*Assignment*. What is the number of lines in the data below that contain "This"? Reply with the number only.

*Study material*.

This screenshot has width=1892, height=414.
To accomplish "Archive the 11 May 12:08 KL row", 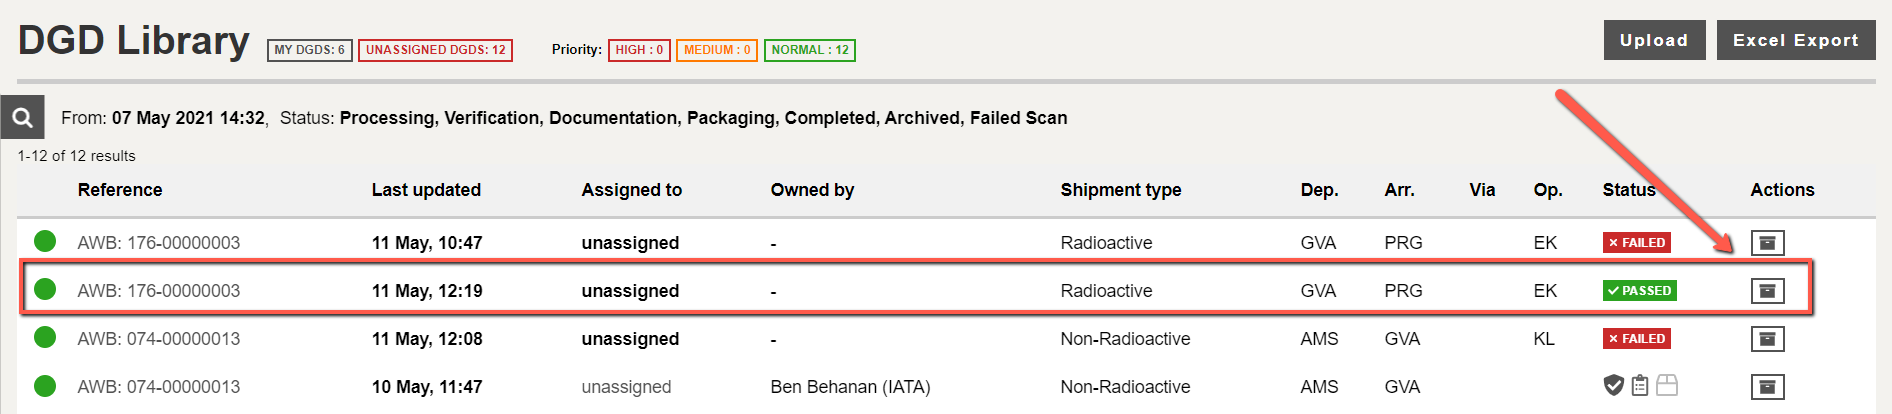I will click(x=1767, y=339).
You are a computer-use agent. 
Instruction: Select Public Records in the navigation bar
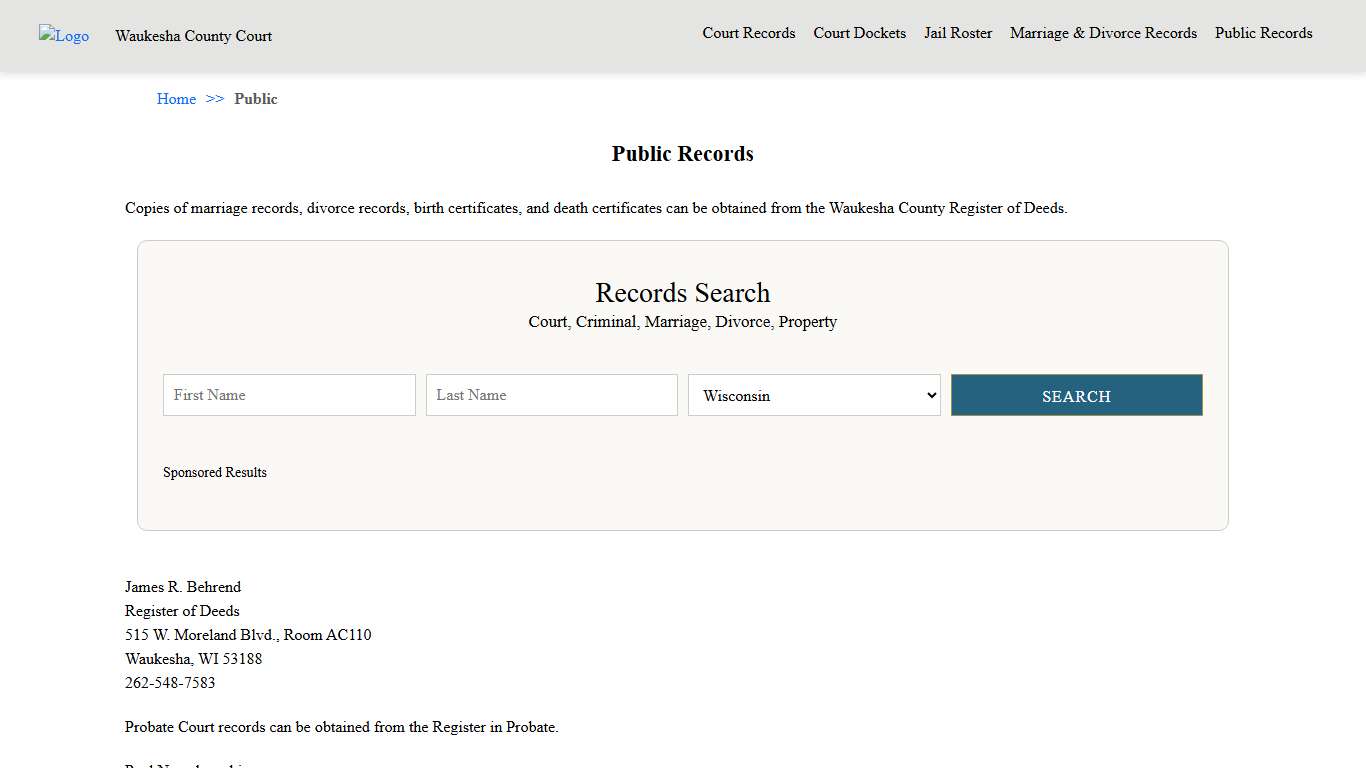tap(1263, 33)
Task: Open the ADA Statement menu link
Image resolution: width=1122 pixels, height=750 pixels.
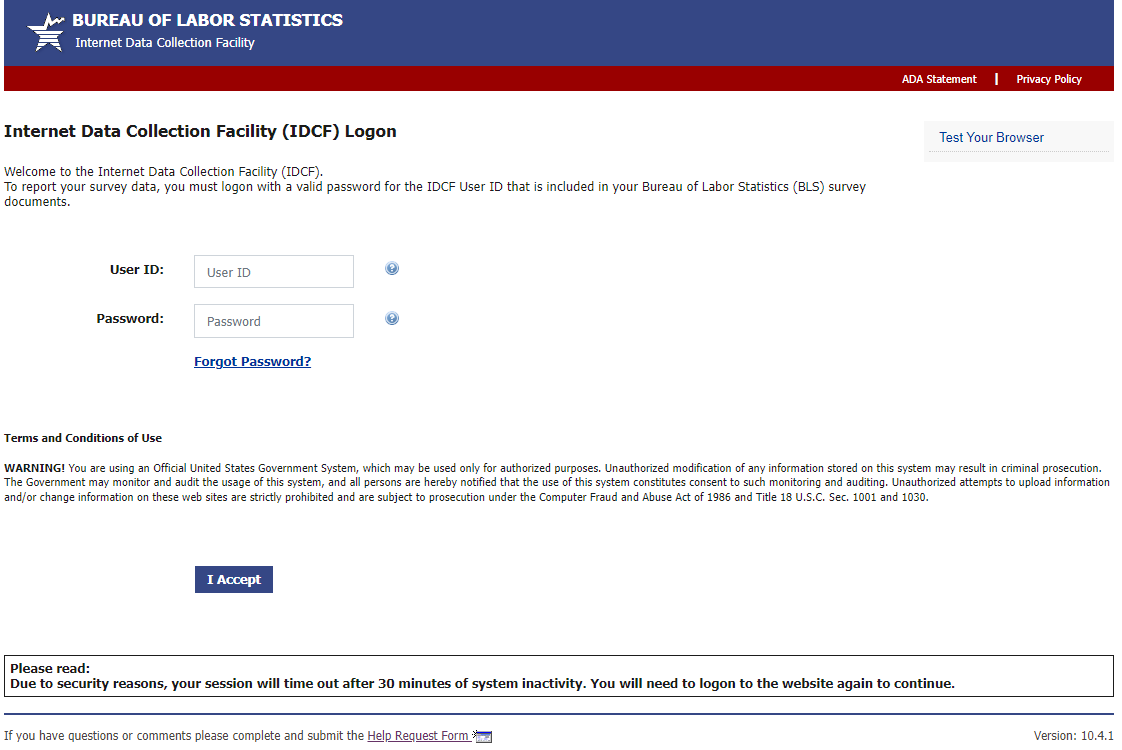Action: click(x=939, y=79)
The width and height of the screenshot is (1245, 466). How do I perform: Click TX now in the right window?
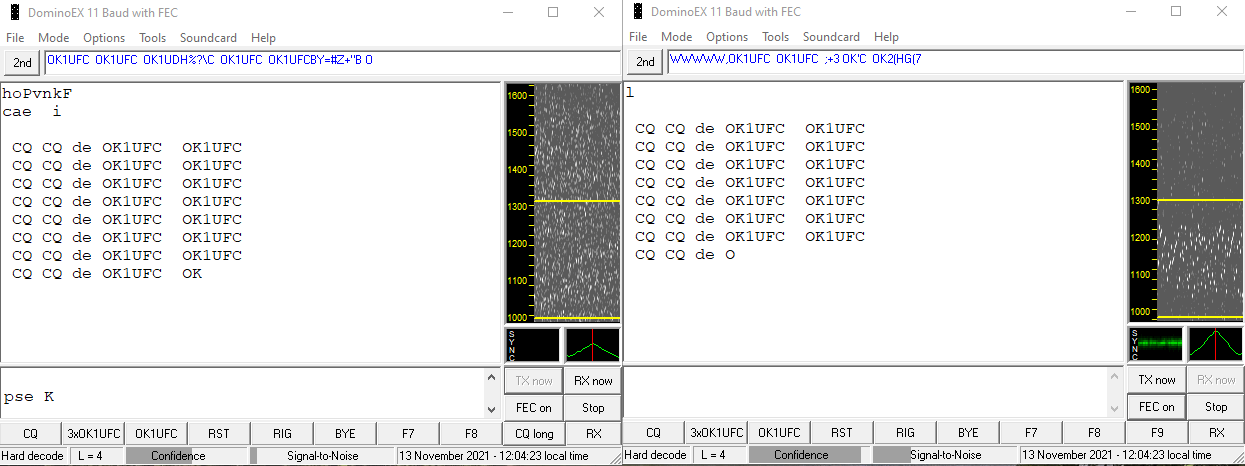[x=1156, y=380]
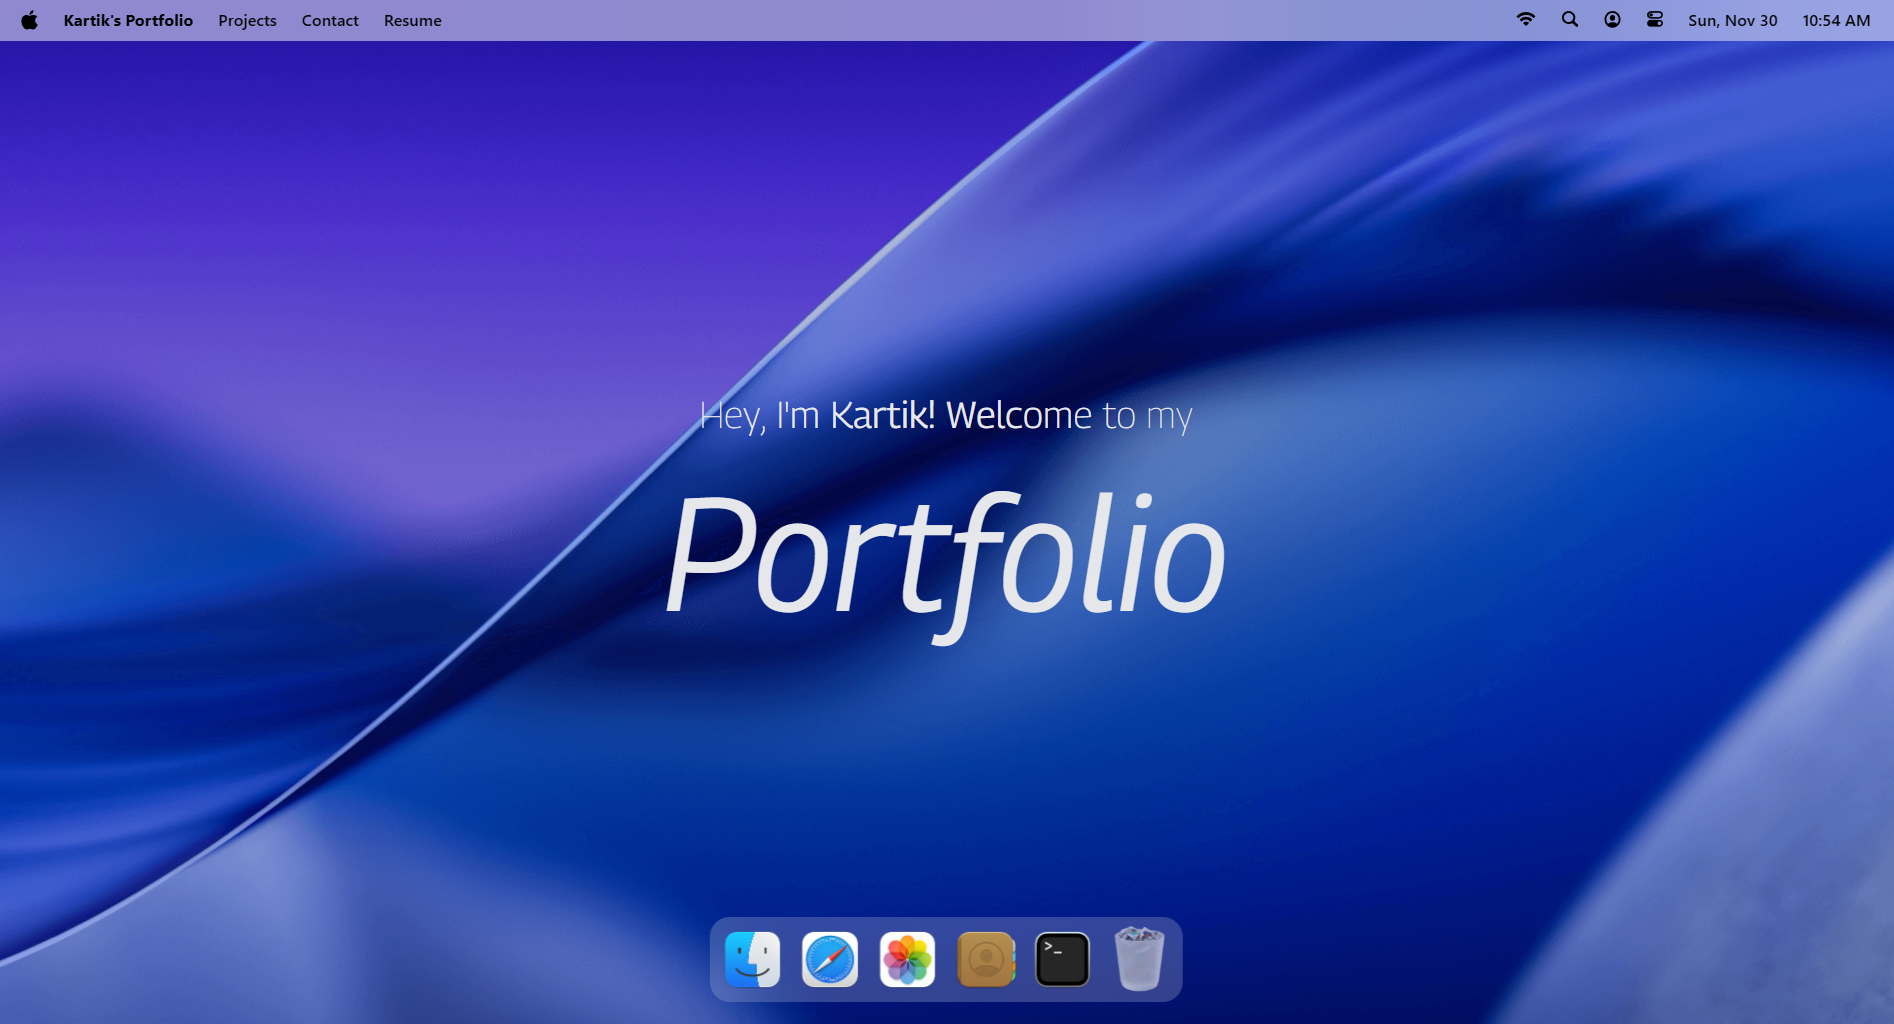1894x1024 pixels.
Task: Toggle the Control Center icon
Action: 1655,20
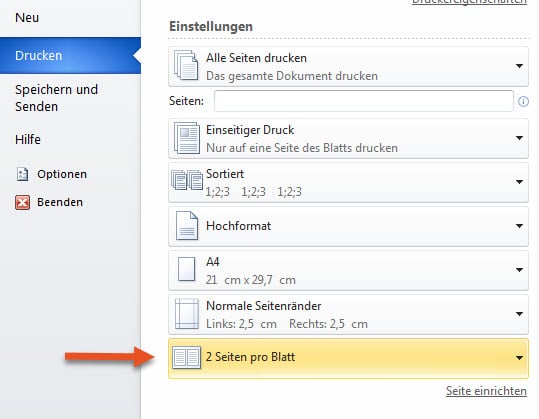Open the Hochformat orientation dropdown arrow
The width and height of the screenshot is (539, 419).
click(519, 226)
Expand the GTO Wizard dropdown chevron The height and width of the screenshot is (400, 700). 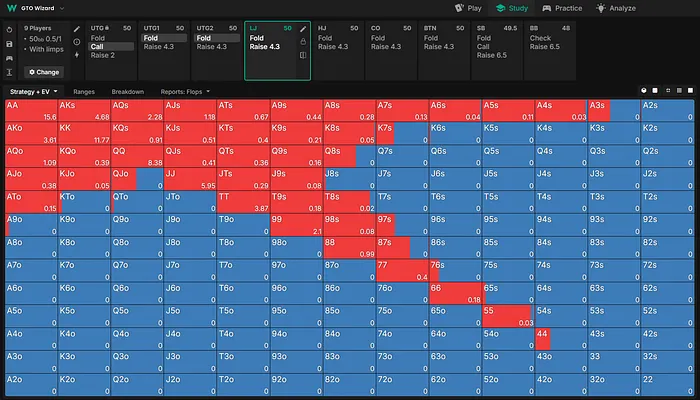(x=62, y=7)
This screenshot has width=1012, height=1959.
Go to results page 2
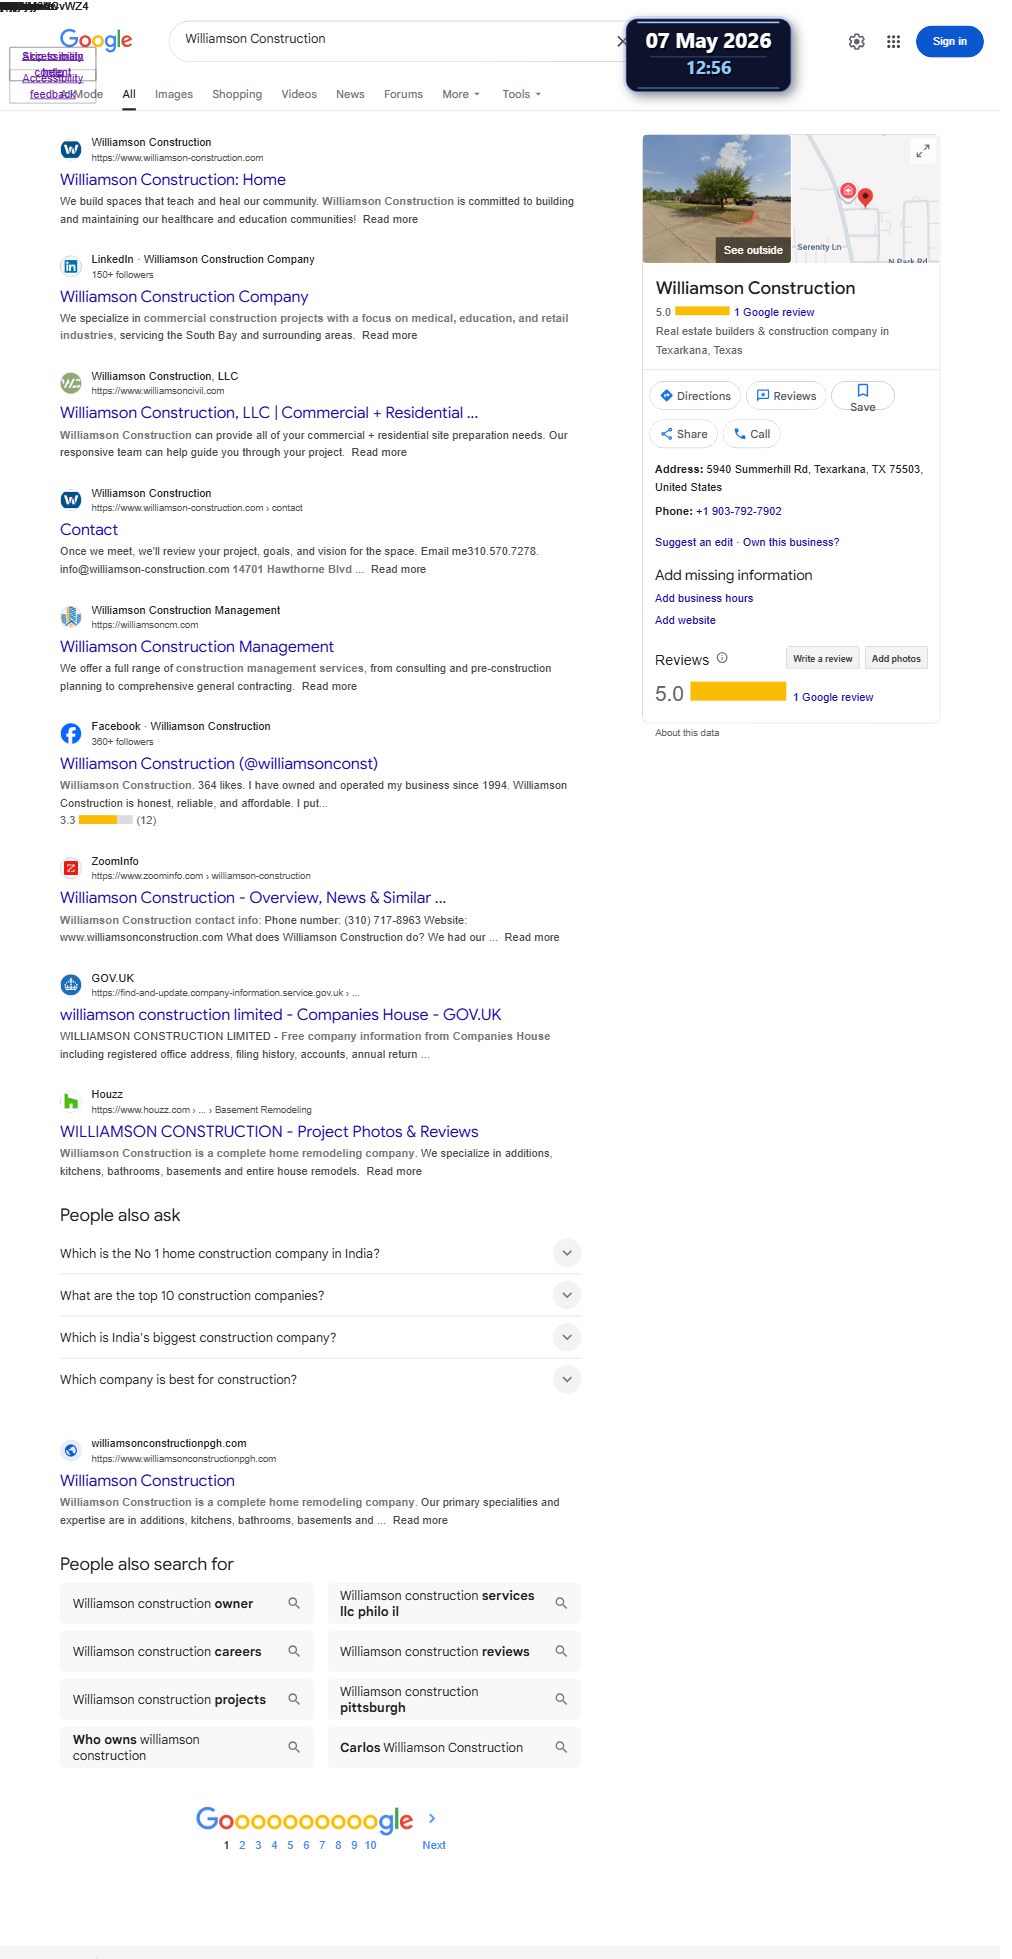pyautogui.click(x=242, y=1845)
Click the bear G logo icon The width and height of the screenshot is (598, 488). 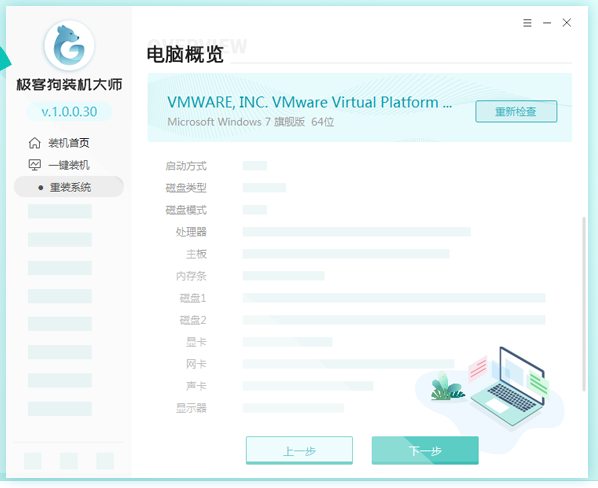click(x=69, y=46)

*Task output*. 2